Pembentukan dewan musyawarah (DMP) dibentuk sepihak tanpa sebuah kordinasi dan
transparansi yang layak. Brigjen Ali Murtopo mendoktrin tokoh-tokoh
Papua yang dianggap kritis dengan kalimat “ jakarta sama sekali tidak
tertarik dengan orang Papua, akan tetapi jakarta tertarik dengan wilayah Papua.

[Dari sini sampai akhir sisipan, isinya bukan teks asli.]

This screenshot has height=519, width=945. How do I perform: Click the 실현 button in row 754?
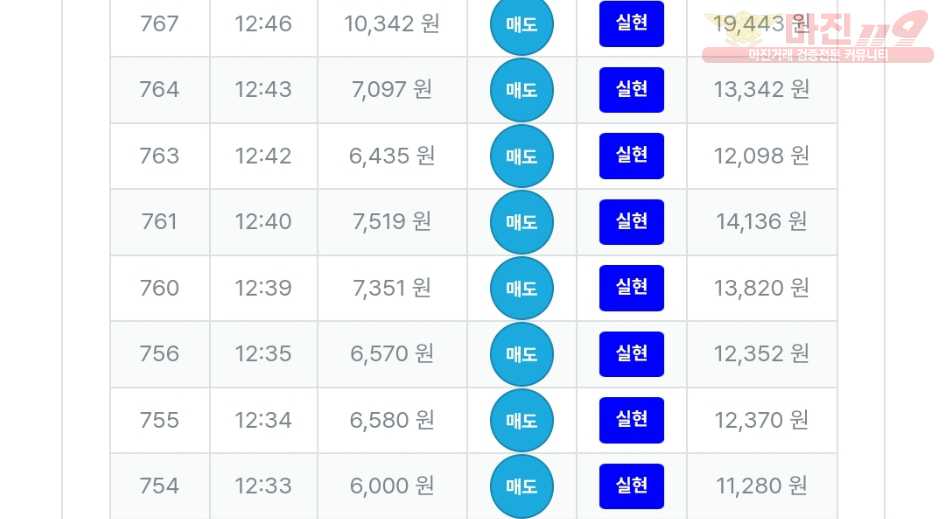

Jadi orang Papua ingin merdeka sebaiknya rakyat Papua minta kepada Allah agar
diberikan tempat disalah satu pulau disamudra pasifik, atau menyuratilah kepada
Amerika serikat untuk mencari tempat dibulan”. Walaupun M
Hatta megakui bahwa orang Papua adalah ras melanesia yang berbeda dengan
penduduk wilayah Indonesia lain, beliau menegaskan mestinya diberi ruang untuk
mereka menyatakan sikap mereka menjadi sebuah negara yang merdeka.
Setelah
mencermati dan menimbang bahwa proses pepera akan dimenangkan maka tepat tanggal
14, juni 1969 penentuan pendapat rakyat “PEPERA” dilakukan pertama
kali di Meraoke, dan berakhir diJayapura tanggal 2, agustus 1969. Dewan
Musyawarah Papua "DMP" yang memiliki hak suara dibatisi pada hal
penduduk asli Papua pada tahun 1960 - 1970 ± 700.000 jiwa, namun hanya diberi
1026 DMP yang memiliki hak memilih, mereka yang memiliki hak memilihpun
diberikan opsi “ Merdeka bersama NKRI atau Merdeka bersama Papua akan tetapi
mati” yang sesungguhnya adalah satu jiwa satu suara (one soul, one vote ),
meskipun demikian akan ada kosekuensi yang ditanggung oleh mereka yang
menentang keinginan Jakarta. Pada akhirnya proses pelaksanaan plebisit mutlak
dimenangkan pihak Jakarta, semangat patriotisme dan rasa nasionalisme bangsa
untuk merdeka sendiri harus takluk dan ada dalam bayang-bayang ketakutakan
dalam dekade cukup lama, sikap-sikap kekritisan dideteksi lalu kemudian diberi
lampu merah agar tidak melanggar. Peluang bersuara, berserikat serta dengan
bebas menyampaikan keinginan dimuka umum benar-benar mati kutu, ketika rezim
orba masih berjaya masyarakat pribumi Papua dikontrol dari propinsi sampai
kampung atau dari pangdam sampai babinsa. Jika ditemui orang Papua yang
bermimpi tentang nama Papua atau terang-terangan menyebut nama Papua dan
Bintang Kejora tentu dijemput lalu pulang nama.
Banyak
sumber menilai “OPM” adalah lebel separatis ada sumber lain juga yang
mengatakan OPM adalah GPK “ Gerakan Pengacau Keamanan” bagi orang Papua sendiri
menilai bahwa, sebutan separatis dan GPK adalah bentukan Jakarta. Secara
obyektif OPM adalah “ Gerakan perlawanan murni yang lahir dari keresahan dan
rasa dendam orang-orang pribumi Papua, ketika menyaksikan istri dan anak-anak
gadis diperkosa, keluarga dibunuh, saudara ditangkap tanpa alasan yang cukup
relevan. Menurut pengertiannya OPM adalah kependekan dari “Organisasi Papua
Merdeka” jadi berdasarkan subtansinya pengertian ini tidak dapat dikebiri
menjadi pengertian yang dangkal seperti beberapa suber diatas, OPM lahir atas
azas yang luhur namun sulit dipastikan gerakan ini berdiri sejak kapan.
Pasca
reformasi mei 1998 yang berhasil menglengserkan pemimpin rezim orde baru (ORBA)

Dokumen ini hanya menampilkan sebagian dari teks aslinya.